El hotel está lleno de turistas extranjeros, franceses, ingleses y alemanes. Ninguno español. Todos sus empleados, incluidos los de las tiendas y el restaurante, son indios navajos. Como todavía falta para la puesta de sol optamos por comer algo en el restaurante: un filete empanado, de tamaño considerable, regado con una espesa salsa de vino y acompañado de arroz y judías verdes completamente crudas que lleva como nombre Filete John Wayne. Caigo en la cuenta. Es el filete que James Stewart, en tarea de improvisado camarero, tiraba al suelo como consecuenia de la zancadilla de Lee Marvin y ante la insistencia del gigantesco John Wayne que reclamaba su plato de carne en El hombre que mató a Liberty Valance. También hay un filete Clint Eastwood, otro John Ford. Echo en falta un Gerónimo Para beber: agua con hielo.

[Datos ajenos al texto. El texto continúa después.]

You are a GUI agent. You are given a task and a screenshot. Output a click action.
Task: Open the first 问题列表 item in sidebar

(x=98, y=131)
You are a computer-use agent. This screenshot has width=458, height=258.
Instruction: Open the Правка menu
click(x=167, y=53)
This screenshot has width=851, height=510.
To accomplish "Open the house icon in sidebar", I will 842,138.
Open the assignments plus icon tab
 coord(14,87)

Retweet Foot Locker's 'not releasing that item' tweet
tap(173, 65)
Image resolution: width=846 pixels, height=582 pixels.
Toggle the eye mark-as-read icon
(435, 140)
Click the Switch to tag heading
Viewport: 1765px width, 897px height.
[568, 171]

Cuando terminamos la cena nos sentamos en la terraza panorámica del hotel. Desde allí se domina en casi toda su extensión Monument Valley. Entonces, cuando ya se pone el sol, las nubes plomizas que han cubierto durante todo el día el cielo dan de lleno en la piedra de las enormes mesetas y hace virar del negro al rosáceo las nubes que sobrevuelan ese escenario de película.
Centauros del desierto, la obra maestra de John Ford, empieza con una puerta que se abre y otra que se cierra. Con esas dos imágenes, y las miles que he intentado clonar a través de mi cámara fotográfica, torpes reflejos de la realidad abrumadora, abandonamos Monument Valley que se sumerge en la penumbra.  
He viajado a la realidad, después de haberlo hecho a través del cine, a  este paraje épico por el que tantos fantasmas cabalgan.